Richard Holcomb is a serial entrepreneur whose Q+E Software sold for more than $40 million in 1994.

Let’s take a look at the two questions I have been asked most by founders.

The most often asked is “how do I get my new startup funded?” and the second is “how do I get my successful startup sold?”.

After founding and selling my own companies, I’ve had the privilege to work in both early stage venture capital and in the sell-side investment banking world.

I’ve helped companies get that first round of funding and I’ve also helped to get them sold or IPO’d.

The answer to both questions is the same: you have to have what buyers or investors want and they have to want it enough and believe in you enough to write a check. It’s that simple.

The hard part is getting your company to that point.

Investable or salable companies fall into three broad buckets. Those buckets are “interesting”, “impressive” and “incredible."

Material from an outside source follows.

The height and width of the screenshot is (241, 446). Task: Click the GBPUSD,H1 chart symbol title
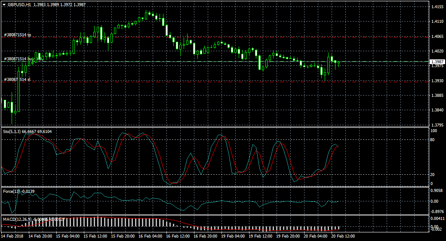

An interesting company is one that has a product that customers need or want and the ability to get at least some customers to buy it. It may not be unique or have a huge competitive advantage but it meets a need and can attract a growing number of customers. This is the most common company. A founder sees a need, finds some like-minded co-founders, gets some money from friends and family and starts a company. As it grows it is a perfect candidate for a small investment, usually to ramp up sales and marketing, and once it hits a certain revenue or profit or customer metric there are bigger companies in the wings wanting to acquire it.

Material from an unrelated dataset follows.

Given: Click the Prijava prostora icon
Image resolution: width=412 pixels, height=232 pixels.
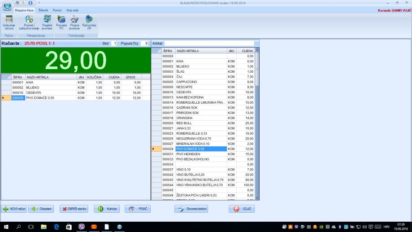Looking at the screenshot, I should tap(74, 22).
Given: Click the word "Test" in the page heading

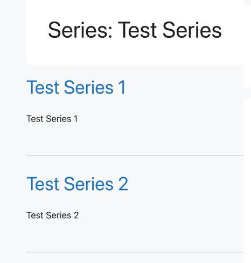Looking at the screenshot, I should tap(137, 30).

An impressive company is often just an interesting company that has done a better job of positioning or has created a better “go to market strategy” so that it’s growth rate or market share is higher than those of its competitors. Impressive companies show higher growth and are more competitive. The difference between interesting and impressive usually comes down to better product, positioning, and sales execution. These companies are much easier to fund and vastly easier to exit. I saw an example recently of a company that differentiated its fairly common product by using AI to understand creole languages and positioning the product to be the absolute market leader in developing markets that use those languages. There are lots of competitors who do the same thing in English or Spanish, but no one doing what they did. It was “impressive."

There are the very few incredible companies that are doing something truly unique or are solving an old problem in a radical new way. These are your disruptors and the companies that go on to become unicorns with huge exits and often IPOs. These are the companies that everyone gets excited about investing in that generate huge valuations in venture rounds and when they successfully exit. There are only a few companies that make this bucket and they take lots of capital and have a high failure rate. With massive opportunity comes massive risk and these deals are hard on everyone including the founders, the funders, and the buyers. In the 30 plus deals I’ve been involved with in the last three decades, I only tried to build an incredible company once and its one of the few I lost money on. That doesn’t mean I wouldn’t try again, but the safer play for most first-time founders is to do your best to be interesting or impressive – unless, of course, you are feeling lucky.